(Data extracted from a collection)
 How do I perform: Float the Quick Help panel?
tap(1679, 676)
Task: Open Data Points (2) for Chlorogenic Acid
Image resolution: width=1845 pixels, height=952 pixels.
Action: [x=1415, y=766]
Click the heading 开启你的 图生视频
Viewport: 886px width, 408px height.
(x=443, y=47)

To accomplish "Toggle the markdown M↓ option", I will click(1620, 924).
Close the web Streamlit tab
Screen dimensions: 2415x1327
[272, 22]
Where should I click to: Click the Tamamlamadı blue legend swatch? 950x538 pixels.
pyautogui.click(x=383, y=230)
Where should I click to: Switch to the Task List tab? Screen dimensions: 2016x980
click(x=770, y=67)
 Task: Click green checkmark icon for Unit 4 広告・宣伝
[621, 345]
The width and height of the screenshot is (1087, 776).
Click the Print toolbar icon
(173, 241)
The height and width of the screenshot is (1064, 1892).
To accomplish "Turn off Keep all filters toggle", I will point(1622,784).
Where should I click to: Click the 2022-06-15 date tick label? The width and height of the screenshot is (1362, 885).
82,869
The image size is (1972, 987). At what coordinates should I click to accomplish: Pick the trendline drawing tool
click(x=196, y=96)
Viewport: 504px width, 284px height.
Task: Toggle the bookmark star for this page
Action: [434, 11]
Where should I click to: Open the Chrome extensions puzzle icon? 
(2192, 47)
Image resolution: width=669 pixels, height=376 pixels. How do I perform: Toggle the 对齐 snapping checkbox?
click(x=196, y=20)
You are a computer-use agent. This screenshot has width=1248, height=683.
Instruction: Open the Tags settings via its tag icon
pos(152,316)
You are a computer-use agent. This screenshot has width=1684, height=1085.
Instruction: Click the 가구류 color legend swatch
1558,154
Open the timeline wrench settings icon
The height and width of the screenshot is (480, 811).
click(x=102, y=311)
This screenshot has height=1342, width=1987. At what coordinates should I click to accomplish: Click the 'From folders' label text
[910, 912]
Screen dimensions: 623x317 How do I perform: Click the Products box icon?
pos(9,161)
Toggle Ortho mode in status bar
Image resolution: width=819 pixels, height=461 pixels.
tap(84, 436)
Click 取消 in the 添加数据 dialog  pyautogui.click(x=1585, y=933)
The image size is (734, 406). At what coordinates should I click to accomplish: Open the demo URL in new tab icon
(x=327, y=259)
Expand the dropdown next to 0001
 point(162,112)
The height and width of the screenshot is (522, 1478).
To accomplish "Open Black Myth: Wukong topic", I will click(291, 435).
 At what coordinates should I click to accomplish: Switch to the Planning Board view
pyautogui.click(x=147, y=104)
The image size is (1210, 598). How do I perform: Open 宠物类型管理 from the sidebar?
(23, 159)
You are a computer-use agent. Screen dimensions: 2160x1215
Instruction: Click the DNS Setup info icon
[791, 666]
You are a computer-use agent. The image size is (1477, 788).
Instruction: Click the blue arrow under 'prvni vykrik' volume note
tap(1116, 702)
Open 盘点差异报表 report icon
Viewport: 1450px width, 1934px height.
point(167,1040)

## What the task requires
Write out every entry again, exactly as it appears.

## Answer space
 How do I perform: Float the Quick Help panel?
tap(1679, 676)
Task: Open Data Points (2) for Chlorogenic Acid
Image resolution: width=1845 pixels, height=952 pixels.
Action: [x=1415, y=766]
Click the heading 开启你的 图生视频
Viewport: 886px width, 408px height.
(x=443, y=47)

To accomplish "Toggle the markdown M↓ option", I will click(1620, 924).
Close the web Streamlit tab
Screen dimensions: 2415x1327
[272, 22]
Where should I click to: Click the Tamamlamadı blue legend swatch? 950x538 pixels.
pyautogui.click(x=383, y=230)
Where should I click to: Switch to the Task List tab? Screen dimensions: 2016x980
click(x=770, y=67)
 Task: Click green checkmark icon for Unit 4 広告・宣伝
[621, 345]
The width and height of the screenshot is (1087, 776).
Click the Print toolbar icon
(173, 241)
The height and width of the screenshot is (1064, 1892).
To accomplish "Turn off Keep all filters toggle", I will point(1622,784).
Where should I click to: Click the 2022-06-15 date tick label? The width and height of the screenshot is (1362, 885).
82,869
The image size is (1972, 987). At what coordinates should I click to accomplish: Pick the trendline drawing tool
click(x=196, y=96)
Viewport: 504px width, 284px height.
Task: Toggle the bookmark star for this page
Action: [434, 11]
Where should I click to: Open the Chrome extensions puzzle icon? 
(2192, 47)
Image resolution: width=669 pixels, height=376 pixels. How do I perform: Toggle the 对齐 snapping checkbox?
click(x=196, y=20)
You are a computer-use agent. This screenshot has width=1248, height=683.
Instruction: Open the Tags settings via its tag icon
pos(152,316)
You are a computer-use agent. This screenshot has width=1684, height=1085.
Instruction: Click the 가구류 color legend swatch
1558,154
Open the timeline wrench settings icon
The height and width of the screenshot is (480, 811).
click(x=102, y=311)
This screenshot has height=1342, width=1987. At what coordinates should I click to accomplish: Click the 'From folders' label text
[910, 912]
Screen dimensions: 623x317 How do I perform: Click the Products box icon?
pos(9,161)
Toggle Ortho mode in status bar
Image resolution: width=819 pixels, height=461 pixels.
tap(84, 436)
Click 取消 in the 添加数据 dialog  pyautogui.click(x=1585, y=933)
The image size is (734, 406). At what coordinates should I click to accomplish: Open the demo URL in new tab icon
(x=327, y=259)
Expand the dropdown next to 0001
 point(162,112)
The height and width of the screenshot is (522, 1478).
To accomplish "Open Black Myth: Wukong topic", I will click(291, 435).
 At what coordinates should I click to accomplish: Switch to the Planning Board view
pyautogui.click(x=147, y=104)
The image size is (1210, 598). How do I perform: Open 宠物类型管理 from the sidebar?
(23, 159)
You are a computer-use agent. Screen dimensions: 2160x1215
Instruction: Click the DNS Setup info icon
[791, 666]
You are a computer-use agent. The image size is (1477, 788).
Instruction: Click the blue arrow under 'prvni vykrik' volume note
tap(1116, 702)
Open 盘点差异报表 report icon
Viewport: 1450px width, 1934px height.
point(167,1040)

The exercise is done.